- An employee with anemia failed to show that she had a disability protected by the Americans with Disabilities Act (ADA), the 11th U.S. Circuit Court of Appeals ruled (Martin v. Teleperformance Inc., No. 18-cv-62488 (11th Cir., Feb. 23, 2021)).
- The plaintiff, a call center customer service rep, was fired after four months. She sued, claiming that the company unlawfully discriminated against her because of the disability. The district court granted summary judgment to her employer. The 11th Circuit affirmed the decision, finding that the plaintiff had not shown that she qualified as an individual with a disability under the ADA.
- The appeals court found that the plaintiff had not shown that she qualified within the meaning of the ADA. First, the court said, she had not established that her impairment substantially limited any major life activity. The worker simply pointed to blood work indicating that she had anemia and said that she would become impaired when the weather turned cold, according to court documents. What's more, the court noted, the worker confirmed in her testimony that her impairment did not impact her work in any way. The worker never disclosed her disability to her employer, nor did she request an accommodation from its human resources department, the court said; she did inform her supervisor of her anemia, but not until after she had been fired.
The ADA prohibits bias in the workplace against qualified individuals with a disability.
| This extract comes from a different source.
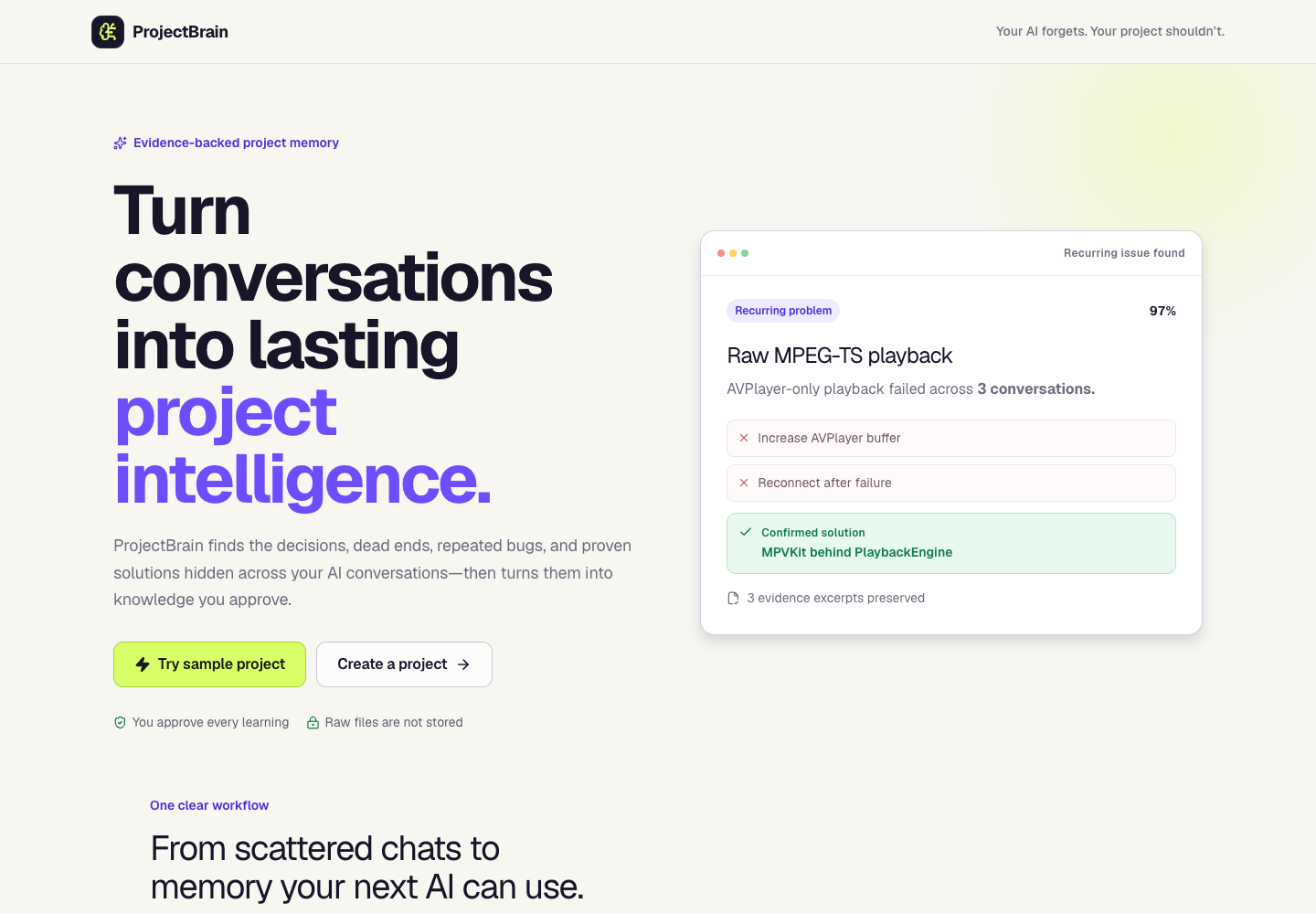Click the Raw MPEG-TS playback title
Viewport: 1316px width, 914px height.
tap(840, 356)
A "disability" is defined as a mental or physical impairment that substantially limits one or more major life activities.
The law says a "major life activity" can include, but is not limited to: "caring for oneself, performing manual tasks, seeing, hearing, eating, sleeping, walking, standing, lifting, bending, speaking, breathing, learning, reading, concentrating, thinking, communicating, and working." The phrase also includes major bodily functions such as "functions of the immune system, normal cell growth, digestive, bowel, bladder, neurological, brain, respiratory, circulatory, endocrine, and reproductive functions."
Before the ADA was amended in 2008, courts and employers spent a lot of time working to discern whether an employee's impairment met the law's definition of "disability." The amendments, however, directed stakeholders to place less weight on that question and focus instead on accommodation and nondiscrimination.